Starting with the line that contains "Given: Open the 录像时间 column dropdown arrow", copy every line through the end of the data below, exactly and with nothing added.

#####

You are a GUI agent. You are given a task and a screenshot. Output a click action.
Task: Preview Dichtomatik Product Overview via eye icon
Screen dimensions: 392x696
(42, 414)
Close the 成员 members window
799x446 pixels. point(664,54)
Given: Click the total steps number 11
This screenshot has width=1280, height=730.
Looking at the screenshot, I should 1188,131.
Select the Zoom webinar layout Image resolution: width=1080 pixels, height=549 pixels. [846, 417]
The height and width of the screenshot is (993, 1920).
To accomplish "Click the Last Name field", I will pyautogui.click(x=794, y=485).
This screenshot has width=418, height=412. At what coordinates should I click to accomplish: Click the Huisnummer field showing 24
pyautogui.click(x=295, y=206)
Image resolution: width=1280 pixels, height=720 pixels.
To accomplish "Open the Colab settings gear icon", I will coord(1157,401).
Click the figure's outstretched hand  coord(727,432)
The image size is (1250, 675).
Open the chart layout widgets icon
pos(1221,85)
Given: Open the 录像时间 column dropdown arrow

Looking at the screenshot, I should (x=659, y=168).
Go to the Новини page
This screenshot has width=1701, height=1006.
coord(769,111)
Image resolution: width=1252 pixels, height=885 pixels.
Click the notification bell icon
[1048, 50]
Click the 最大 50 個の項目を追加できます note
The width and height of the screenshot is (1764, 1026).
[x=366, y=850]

#####

_Solution to this task_.
Given: Open the 录像时间 column dropdown arrow

Looking at the screenshot, I should (x=659, y=168).
Go to the Новини page
This screenshot has width=1701, height=1006.
coord(769,111)
Image resolution: width=1252 pixels, height=885 pixels.
Click the notification bell icon
[1048, 50]
Click the 最大 50 個の項目を追加できます note
The width and height of the screenshot is (1764, 1026).
[x=366, y=850]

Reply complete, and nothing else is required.